Clutter Affects Physical and Mental Health
How does a messy house lead to high blood pressure and heart disease? It’s straightforward. A messy house makes one feel stressed. No person can escape from the stress that a pile of dirty laundry brings. It’s the same thing as seeing a stack of papers on your work desk. You haven’t even seen what you have to work on, but you’re already feeling the pressure. That’s how looking at a messy house feels like. You are literally stressed by the sight of what you have to do to clean up.
Later on, that stress will affect your physical health. Stress is a cause of high blood pressure and cardiovascular diseases. You will find yourself short of breath or having difficulty breathing when something stresses you out. Take that stress away, and you will feel infinitely better.
So how do you keep clutter away from your house? You do it yourself, or hire home-cleaning services that can keep your house pristine all the time. While the latter will eat into your budget, it’s the easiest way to keep a clean house.
Messy Homes Drain Your Wallet
It may seem unrelated at first, but when you look closely, you can develop bad spending habits if your home is always messy. Why? You will become so used to having a messy home that you wouldn’t mind it anymore. You will buy things you don’t need. These unimportant objects will fill up your home. But because you don’t mind the mess, you will not see it as a problem. When you begin organizing things, that’s when you will realize that you shouldn’t be spending too much on things that are useless to you.
Disorganization Hinders Career Growth
If you get used to living in a messy home, you will bring this habit to your office, too. Look at your work desk. How cluttered is it compared to the other employees in the office? Even if you are a skilled employee, your messy desk will send the wrong signal to your bosses and workmates. This disorganization can hinder your career as a promotion will not likely be on its way to you.
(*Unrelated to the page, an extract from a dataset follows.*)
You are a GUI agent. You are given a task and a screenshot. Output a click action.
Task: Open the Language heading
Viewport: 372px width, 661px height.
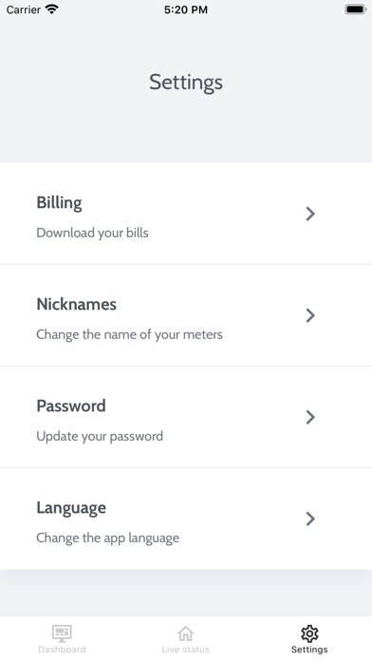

Numerous studies already show that a cluttered desk affects a person’s ability to be productive. Think about how delayed you are in your deadlines. A disorganized workspace is a distraction. It will impede your brain’s functions, slowing its process down and affecting its abilities to be creative.
Dirty Homes Affect Relationships
Disorganization and mess easily agitate people. So a messy home can put a strain on your relationship because both of you are stressed out just by looking at the mess around you. Most people don’t realize that’s what’s affecting their relationships. They are arguing because they can’t quite figure out why they feel triggered at home.
Are you aware that even your kids’ relationships with each other can be affected by clutter? Since kids are mostly staying at home right now because of the pandemic, they are moody and tend to be aggressive. If they are agitated by the clutter in the house, that will lead them to quarrel with each other.
Instead of letting a cluttered home affect your personal relationships, start decluttering now. Bring in those boxes and begin sorting out all the items and objects you have lying around. Even if you have kids, that’s no excuse for a messy home. You can even invite the rest of the family to join in on organizing the entire house.
A messy home benefits no one. It adversely affects your health, relationships, and career. So why are you still keen on keeping your house a mess? Why not take the time to organize your stuff and make sure that everything is in its proper places? It is so much easier to organize a home than maintain its clutter, so why let something as trivial as “not having enough time to clean up” stop you from achieving your goals?